Commercial real estate valuations are more detailed than residential real estate, but both are equally crucial. Investors and appraisers use these approaches to establish the commercial property's value, which is essential in determining if a property is worth the investment. There are three main approaches to evaluating commercial real estate value -- the income approach, the sale comparison approach, and the cost approach.
1. The Income Approach
This approach divides the capitalization rate with the income that the property generates. An appraiser would need to compile the expense statements, the income of the property, and similar properties in the area. There are four steps in estimating the net operating income:
Step 1: Gross Potential Income Estimation
Estimate the gross potential income of the property at 100% occupancy.
Step 2: Effective Gross Income Estimation
Estimate the effective gross income based on the probable vacancy costs of like-properties in the area.
Step 3: Property Expenses Estimation
Estimate the property expenses, which fall into two sections—fixed, fixed, and variable expenses, including management fees and utilities.
Step 4: Net Operating Income Calculation
The NOI or net operating income is calculated by subtracting the estimated expenses from the effective gross income. This is computed after deciding on an appropriate cap rate, which is determined by using the market sales of similar properties in the market.
Step 5: CAP Rate Application
Once you have the NOI for the property, you can apply the going capitalization rate (CAP Rate) for the market, and product type, by dividing the NOI by the CAP Rate, this will then give you an estimate of value.
2. The Sales Comparison Approach
The sales comparison approach is also referred to as the market approach -- this is commonly used in residential real estate but is also often used in evaluating the value of commercial real estate and other rental properties. To do that, appraisers would need to compare the property sale prices with those recently sold and similar properties outside the market area.

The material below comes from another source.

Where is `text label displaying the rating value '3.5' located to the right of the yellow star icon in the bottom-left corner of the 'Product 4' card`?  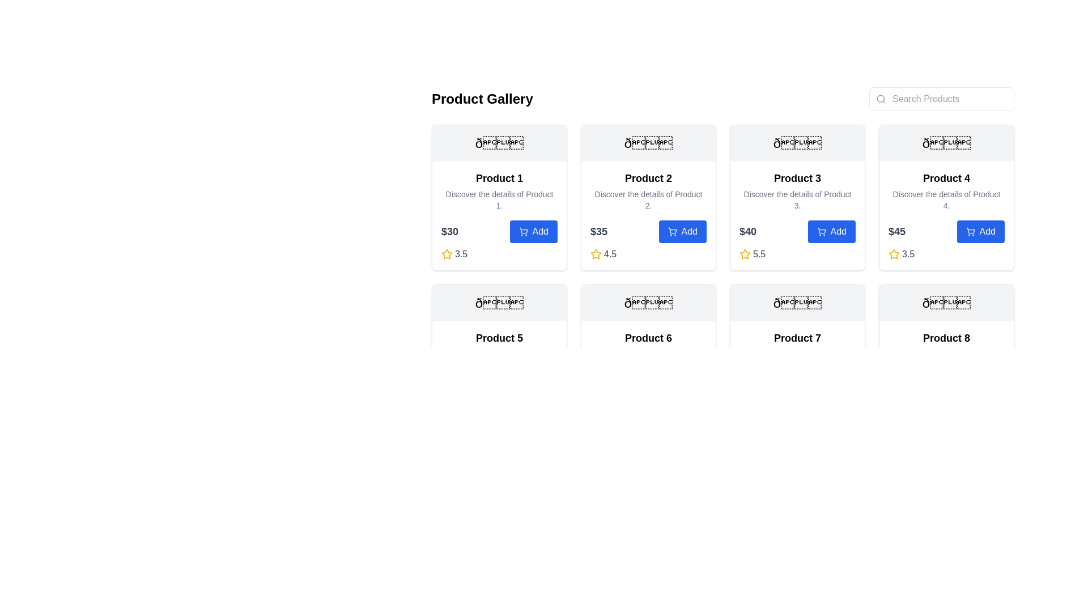
text label displaying the rating value '3.5' located to the right of the yellow star icon in the bottom-left corner of the 'Product 4' card is located at coordinates (908, 253).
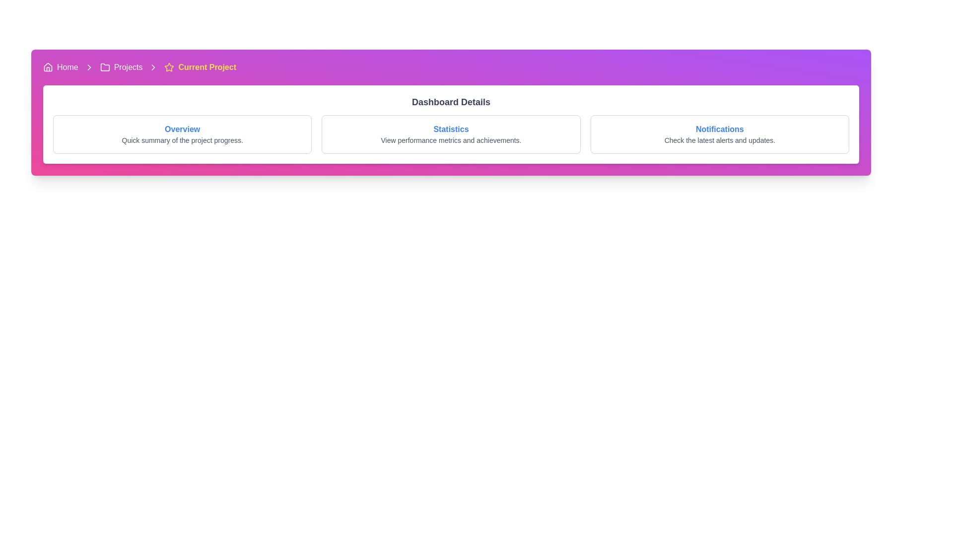  I want to click on the Informational panel titled 'Notifications' that contains alerts and updates, located in the third column of the grid layout, so click(720, 134).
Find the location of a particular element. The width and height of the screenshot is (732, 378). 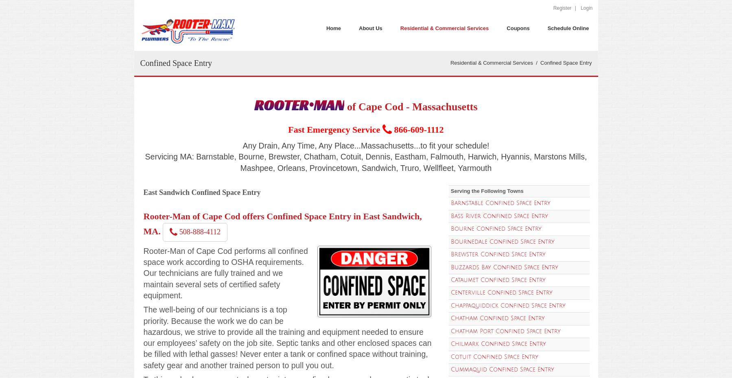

These properties are also referred to as comps or comparables. These will also include looking at leasing trends, other infrastructures, and demographics that can also profoundly impact the property's value. The physical features such as the condition, number of rooms, the age of the infrastructure, and its square footage are also essential factors. This approach is mainly used for single-family homes since there are many comps available to analyze.
3. The Cost Approach
On the other hand, the cost approach evaluates by calculating the costs of the property had it been rebuilt. It considers the property value and land cost, including construction cost minus its functional and physical depreciation. This approach allows the buyer a better understanding of the evaluation of the property. It is beneficial for buyers hesitant about purchasing a property they feel might cost them less had they started from scratch.
The cost approach allows them to study in detail the possibilities that they may be spending less by purchasing a property that already has been built. The cost approach is common in properties that are not quickly sold, such as government buildings, hospitals, and schools. Investors and appraisers can use all these approaches on one property to get a more accurate property value.